The American Studies program has always been interesting to me; it’s an interdisciplinary program in which students take a range classes in areas such as Political Science, English, Gender Studies and History and apply them to the study of American culture. They take super cool sounding, very specific classes such as “Girlhood in Public Culture” and “The 2012 Presidential Campaign” (in which a group of students studied the election and campaign as it unfolded in real time). Apparently a lot of other Northwestern students are just as intrigued by the program as I am because when I went to the Symposium, the room was packed!
The Symposium gave nine American Studies graduating seniors the chance to present their thesis work in front of friends and family and talk about the research that resulted in those dozens and dozens of pages. The topics themselves were incredibly thought-provoking; one of my favorites was my friend Hannah’s thesis on the book Harriet the Spy and its impact on literature and girlhood culture in America. She actually applied for a $3,000 undergraduate research grant the summer after our sophomore year, lived with me in D.C. and spent her days in the Library of Congress researching how First Daughters had been covered in the media over the past few decades. She did that research so long ago, but was able to incorporate it into a thesis she wrote her senior year! Watching her presentation was awesome.

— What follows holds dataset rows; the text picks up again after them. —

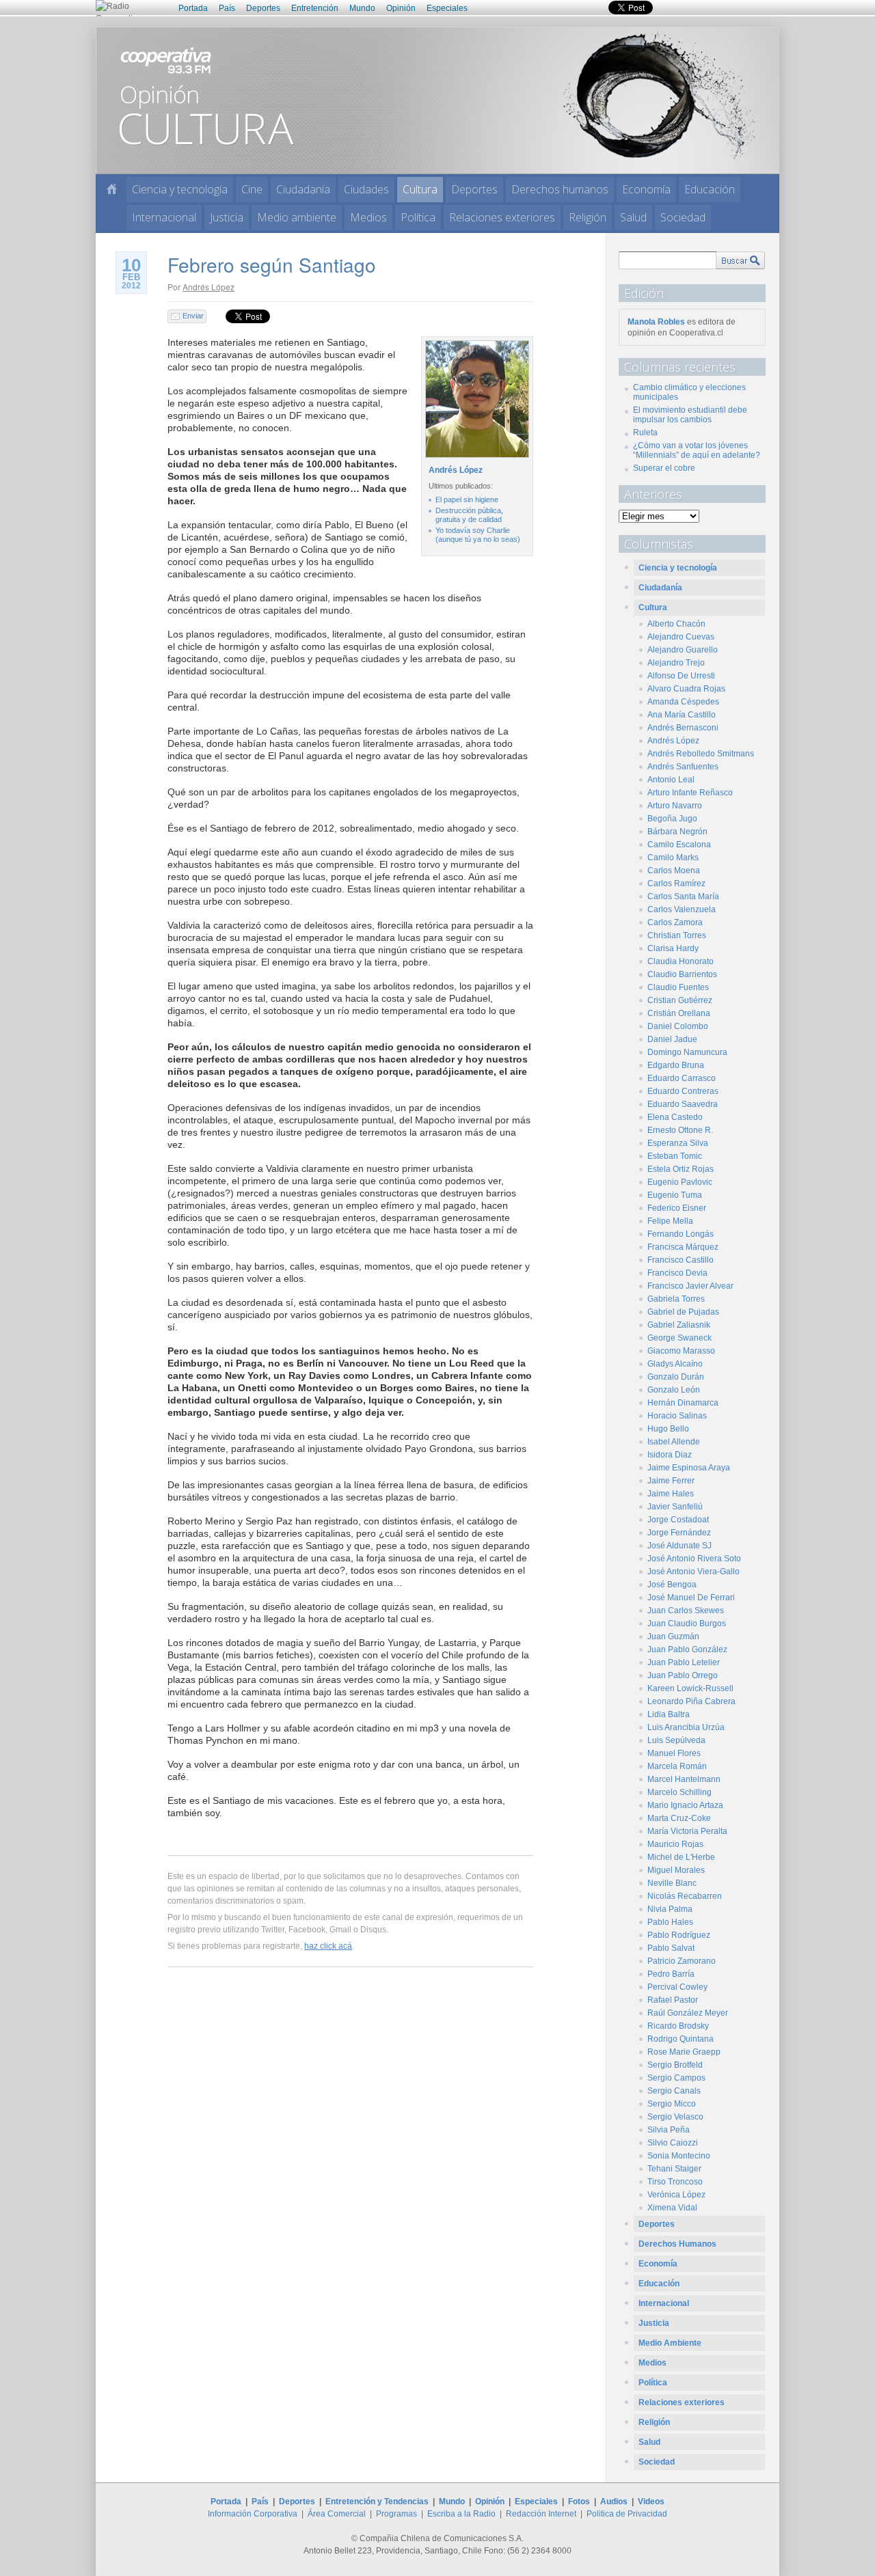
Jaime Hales (670, 1493)
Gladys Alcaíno (675, 1364)
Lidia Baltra (668, 1714)
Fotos (579, 2501)
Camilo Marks (673, 857)
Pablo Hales (670, 1922)
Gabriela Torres (676, 1299)
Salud (633, 217)
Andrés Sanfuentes (682, 766)
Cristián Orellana (678, 1013)
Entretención (314, 8)
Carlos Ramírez (676, 883)
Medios (368, 217)
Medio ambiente (296, 217)
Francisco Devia (677, 1273)
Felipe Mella (670, 1221)
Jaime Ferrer (671, 1480)
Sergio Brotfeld (675, 2065)
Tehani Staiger (674, 2169)
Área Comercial (337, 2514)
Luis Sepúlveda (676, 1740)
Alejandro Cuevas (680, 637)
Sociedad (682, 217)
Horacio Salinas (677, 1416)
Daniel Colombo (677, 1026)
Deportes (263, 8)
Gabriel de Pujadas (683, 1312)
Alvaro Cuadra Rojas (686, 689)
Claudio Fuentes (678, 987)
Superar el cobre (664, 468)
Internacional (164, 217)
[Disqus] (350, 2174)
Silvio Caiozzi (672, 2143)
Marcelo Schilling (679, 1792)
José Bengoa (672, 1584)
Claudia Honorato (680, 961)
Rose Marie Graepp (684, 2052)
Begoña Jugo (672, 818)
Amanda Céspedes (683, 702)
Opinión (401, 8)
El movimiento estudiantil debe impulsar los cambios (690, 414)
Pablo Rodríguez (678, 1935)
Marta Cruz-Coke (679, 1818)
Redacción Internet (541, 2514)
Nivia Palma (669, 1909)
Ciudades (366, 189)
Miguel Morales (676, 1870)
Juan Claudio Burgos (686, 1623)
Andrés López (208, 286)
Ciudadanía (303, 189)
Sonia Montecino (678, 2156)
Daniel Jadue (672, 1039)
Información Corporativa (252, 2514)
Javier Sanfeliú (675, 1506)
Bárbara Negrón (677, 831)
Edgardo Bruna (675, 1065)
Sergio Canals (674, 2091)
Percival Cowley (677, 1987)
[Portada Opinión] (112, 189)
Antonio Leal (671, 779)
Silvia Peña (668, 2130)
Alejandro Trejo (676, 663)
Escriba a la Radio (461, 2514)
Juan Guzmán (673, 1636)
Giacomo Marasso (681, 1351)
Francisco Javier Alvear (690, 1286)
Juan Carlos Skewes (685, 1610)
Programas (396, 2514)
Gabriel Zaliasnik (678, 1325)
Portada (193, 8)
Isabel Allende (673, 1442)
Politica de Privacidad (627, 2514)
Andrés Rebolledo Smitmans (700, 753)
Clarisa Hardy (673, 948)
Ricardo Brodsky (678, 2026)
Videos (651, 2501)
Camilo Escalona (679, 844)
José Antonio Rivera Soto (694, 1558)
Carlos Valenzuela (681, 909)
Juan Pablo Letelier (683, 1662)
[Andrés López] (475, 457)
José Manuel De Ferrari (691, 1597)
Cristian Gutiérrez (679, 1000)
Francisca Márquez (682, 1247)
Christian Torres (676, 935)
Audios (614, 2501)
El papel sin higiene (466, 499)
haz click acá (328, 1946)
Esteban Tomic (674, 1156)
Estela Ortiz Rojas (680, 1169)
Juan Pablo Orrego (682, 1675)
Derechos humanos (559, 189)
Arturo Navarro (674, 805)
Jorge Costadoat (678, 1519)
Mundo (362, 8)
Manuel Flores (674, 1753)
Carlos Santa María (683, 896)
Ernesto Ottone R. (680, 1130)
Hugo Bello (668, 1429)
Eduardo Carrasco (681, 1078)
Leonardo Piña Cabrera (691, 1701)
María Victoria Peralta (687, 1831)
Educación (709, 189)
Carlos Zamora (675, 922)
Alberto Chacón (676, 624)
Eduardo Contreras (682, 1091)
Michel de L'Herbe (681, 1857)
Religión (587, 217)
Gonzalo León (673, 1390)
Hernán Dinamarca (682, 1403)
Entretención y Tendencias (377, 2501)
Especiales (447, 8)
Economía (646, 189)
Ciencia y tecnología (180, 189)
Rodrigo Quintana (680, 2039)
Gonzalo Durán (675, 1377)
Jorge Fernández (679, 1532)
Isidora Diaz (669, 1455)
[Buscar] (740, 260)
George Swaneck (679, 1338)
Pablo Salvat (671, 1948)
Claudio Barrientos (682, 974)
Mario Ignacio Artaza (685, 1805)
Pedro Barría (671, 1974)
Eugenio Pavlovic (679, 1182)
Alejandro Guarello (682, 650)
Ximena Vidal (672, 2207)
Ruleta (645, 432)
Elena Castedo (675, 1117)
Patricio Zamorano (681, 1961)
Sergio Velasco (675, 2117)
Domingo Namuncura (687, 1052)
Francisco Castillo (680, 1260)
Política (418, 217)
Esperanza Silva (677, 1143)
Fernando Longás (680, 1234)
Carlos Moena (673, 870)
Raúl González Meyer (687, 2013)
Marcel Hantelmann (684, 1779)
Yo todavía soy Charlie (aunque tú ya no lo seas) (477, 534)
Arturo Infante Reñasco (690, 792)
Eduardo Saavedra (682, 1104)
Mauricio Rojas (675, 1844)
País (227, 8)
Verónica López (676, 2195)
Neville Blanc (672, 1883)
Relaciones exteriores (502, 217)
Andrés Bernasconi (682, 727)
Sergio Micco (671, 2104)
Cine (251, 189)
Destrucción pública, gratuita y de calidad (469, 514)
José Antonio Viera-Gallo (693, 1571)
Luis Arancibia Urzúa (686, 1727)
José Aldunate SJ (679, 1545)
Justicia (226, 217)
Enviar (193, 316)
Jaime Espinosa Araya (688, 1467)
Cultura (420, 189)
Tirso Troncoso (675, 2182)
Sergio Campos (676, 2078)
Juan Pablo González (687, 1649)
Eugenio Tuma (674, 1195)
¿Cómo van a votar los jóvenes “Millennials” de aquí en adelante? (696, 450)
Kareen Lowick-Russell (690, 1688)
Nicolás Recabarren (684, 1896)
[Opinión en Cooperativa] (437, 100)
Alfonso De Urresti (681, 676)
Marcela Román (677, 1766)
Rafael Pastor (672, 2000)
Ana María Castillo (681, 715)
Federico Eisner (676, 1208)
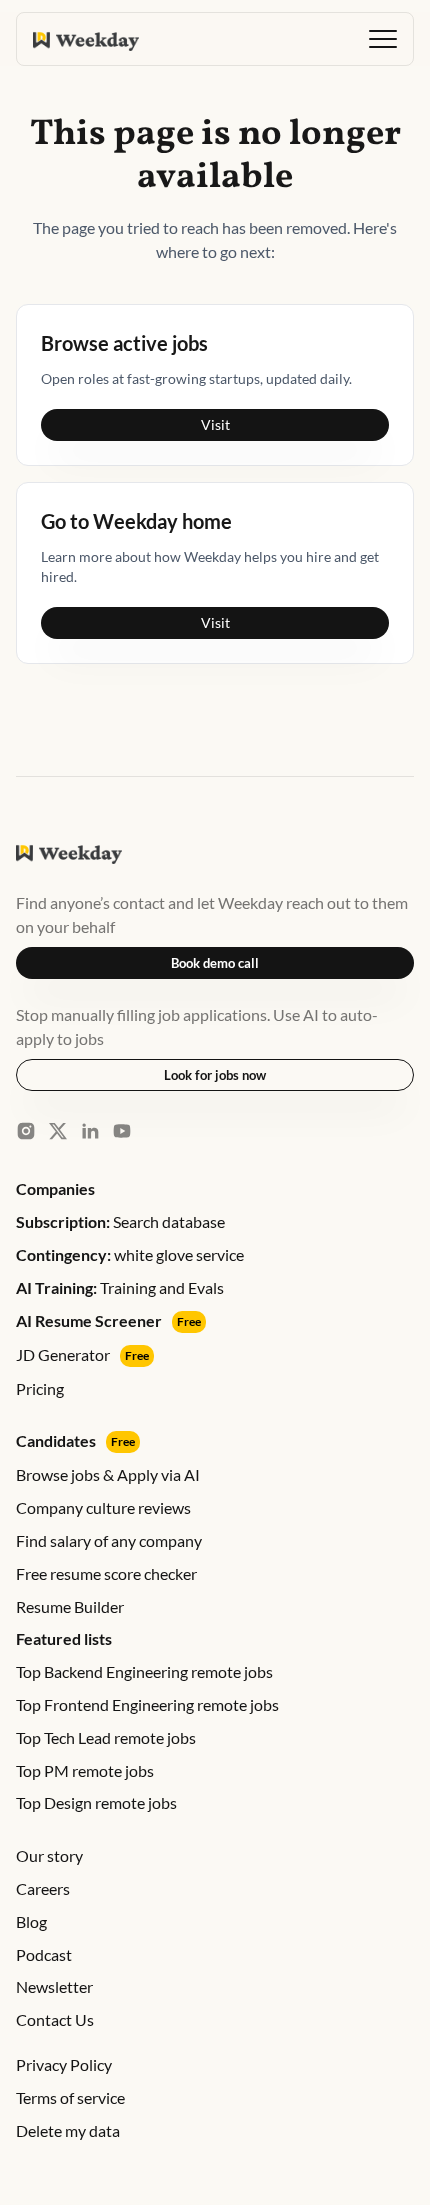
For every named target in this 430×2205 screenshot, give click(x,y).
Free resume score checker (106, 1573)
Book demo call (215, 963)
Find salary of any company (109, 1540)
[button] (383, 39)
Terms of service (70, 2097)
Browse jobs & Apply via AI (108, 1474)
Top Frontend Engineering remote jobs (147, 1704)
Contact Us (55, 2019)
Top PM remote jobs (85, 1770)
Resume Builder (70, 1606)
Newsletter (54, 1986)
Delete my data (68, 2130)
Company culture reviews (103, 1507)
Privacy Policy (64, 2064)
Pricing (40, 1388)
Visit (215, 424)
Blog (31, 1921)
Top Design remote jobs (96, 1802)
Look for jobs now (215, 1075)
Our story (49, 1855)
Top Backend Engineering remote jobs (144, 1671)
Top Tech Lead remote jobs (106, 1737)
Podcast (44, 1954)
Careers (43, 1888)
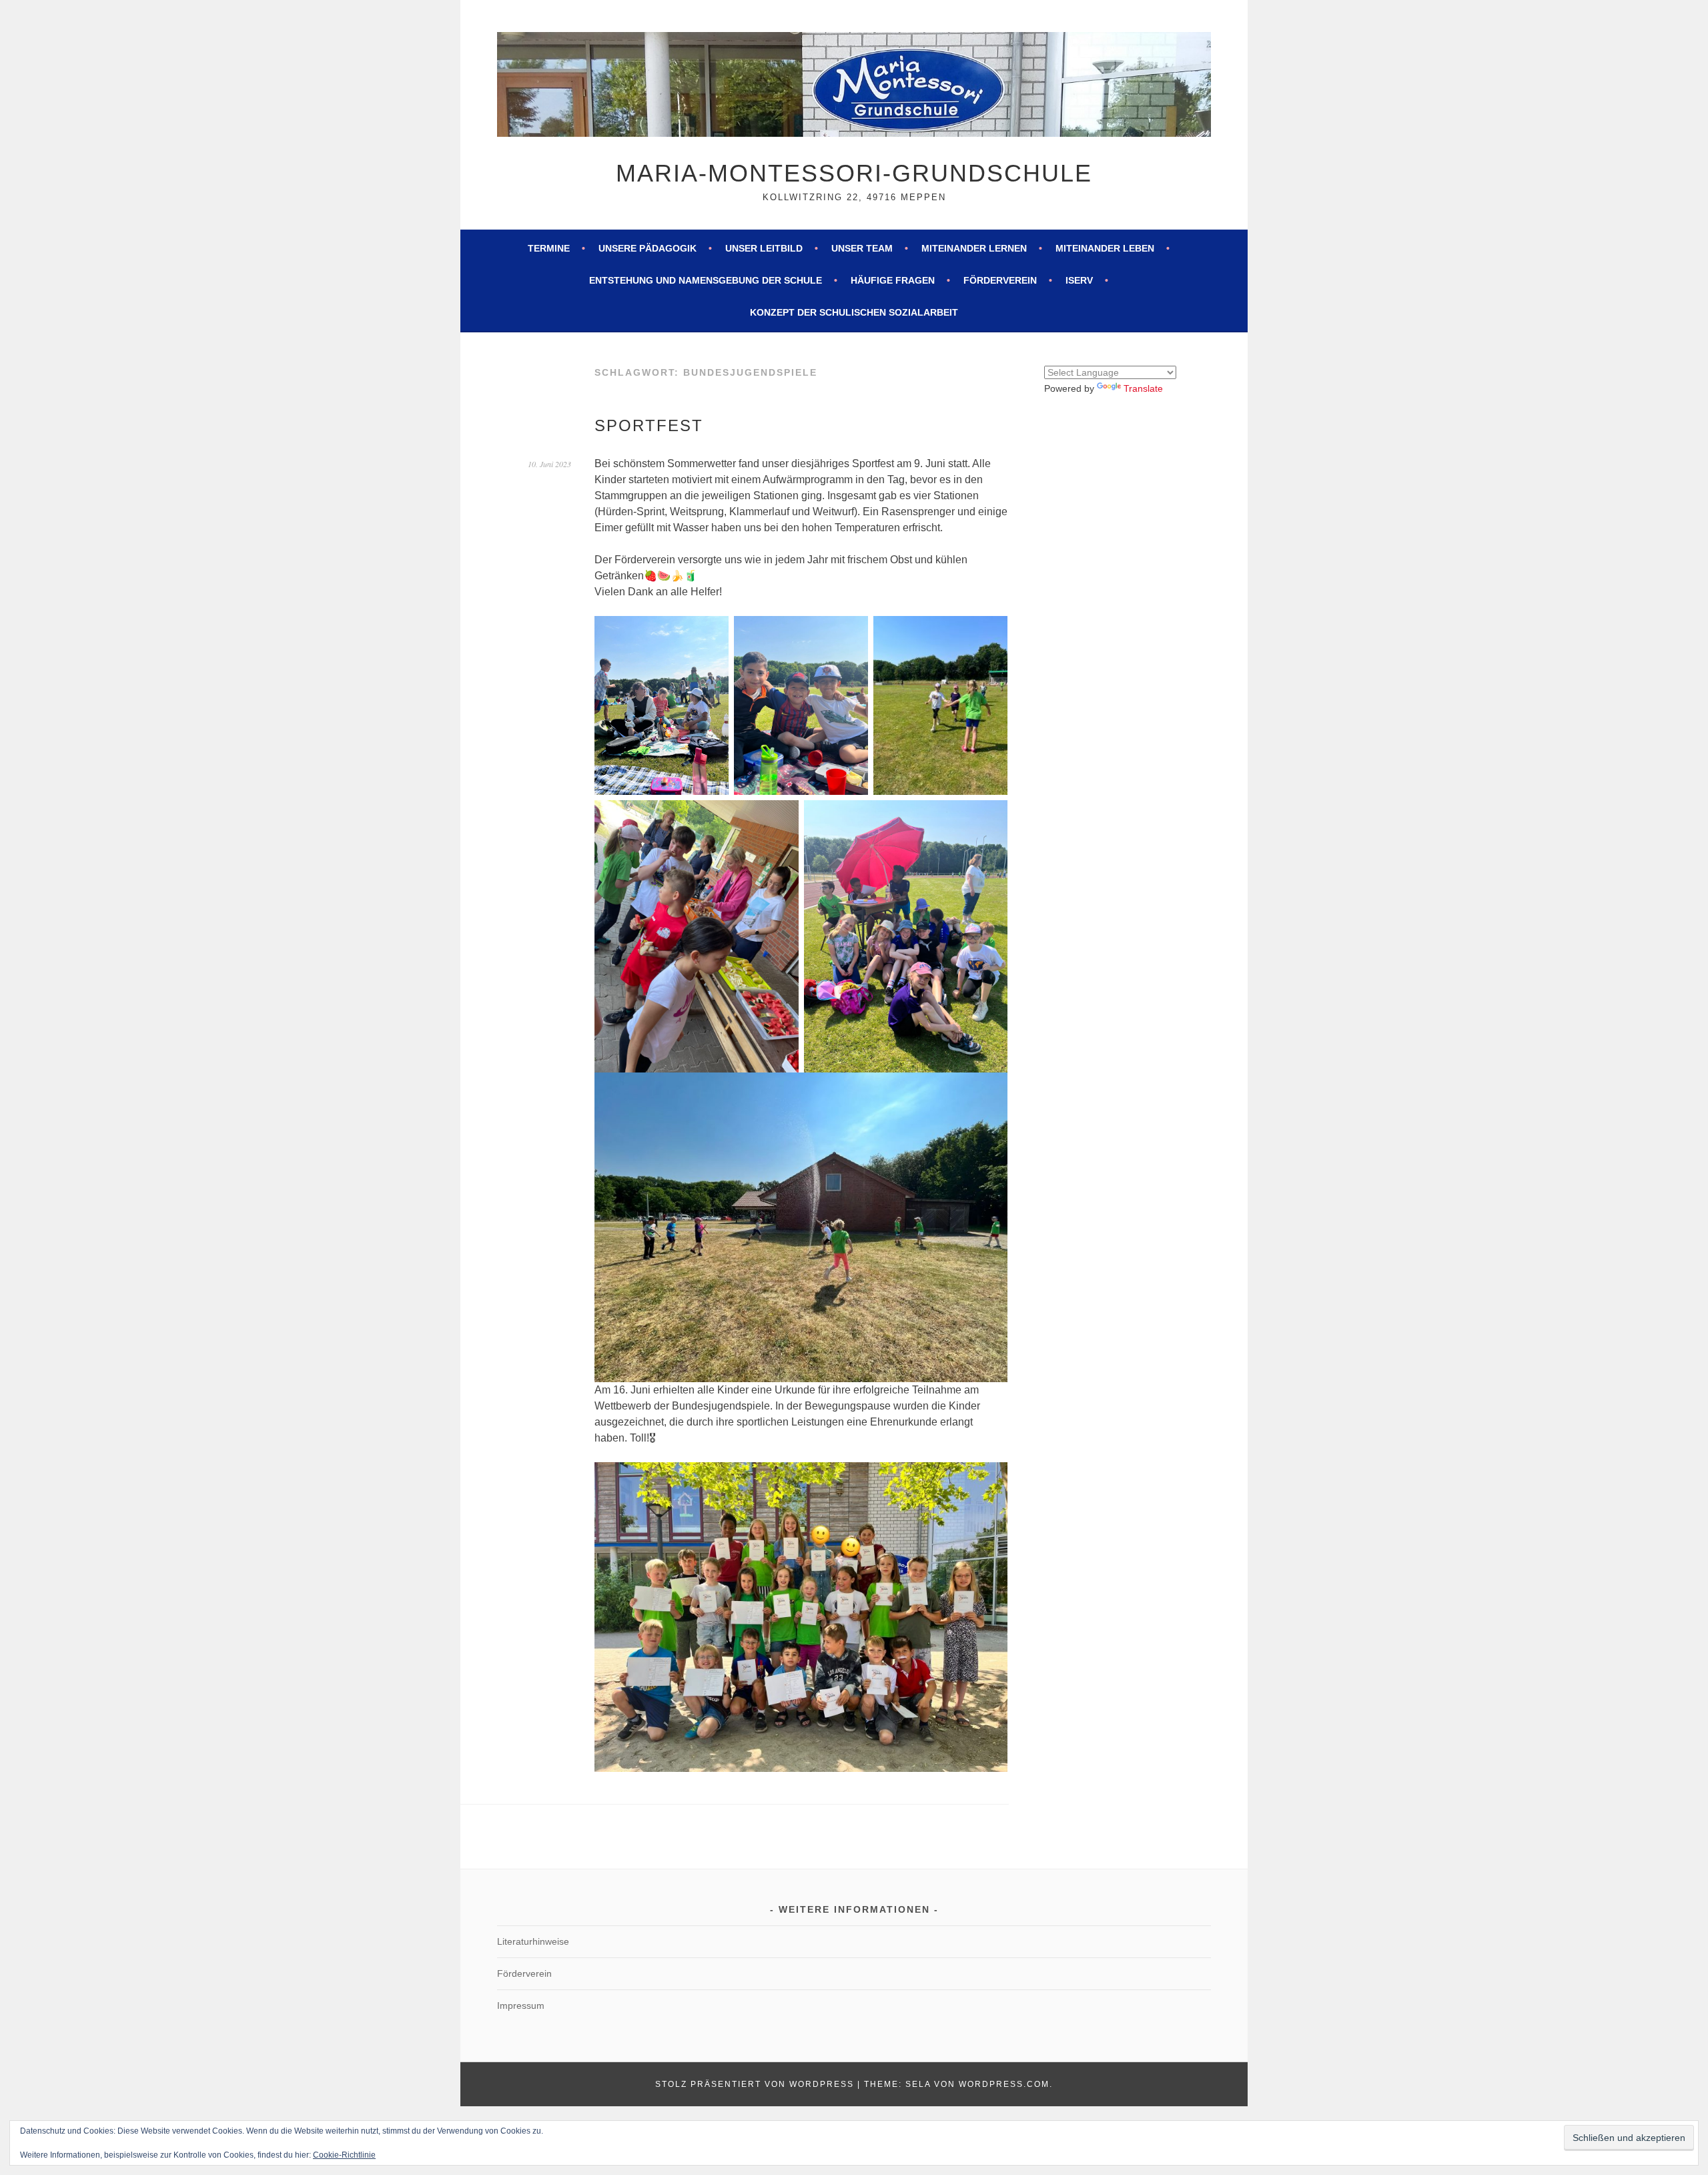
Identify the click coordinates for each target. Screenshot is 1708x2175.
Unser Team (862, 248)
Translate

Another one of my favorite presentations was Rachel Schwab (also a senior counselor here in the office), who presented her research on interracial coalition building between radical groups in Chicago during the Civil Rights Era. She talked about how the Chicago chapter of the Black Panthers, a Puerto Rican civil rights group and an organized group of Southern Whites in Chicago — three groups from three distinct Chicago neighborhoods — worked together to bring about change.
It was inspiring to hear Rachel be so articulate about this very intellectual topic she had been studying for the past few years. But I also got to learn a lot about Chicago’s history; I was so engaged because I could picture the neighborhoods she was talking about and really comprehend her findings. I love how Rachel, a Seattle native, paid tribute to Chicago by pouring her heart into a years-long research project. Two other American Studies students presented theses on Chicago-specific topics, and it made me so happy to hear how my classmates had taken advantage of being so close to a city with such a rich, diverse history and sociopolitical climate (a city that I’m leaving soon and will miss so much!) So, some parting advice from an old senior: When the time comes, go hear your friends talk about their work!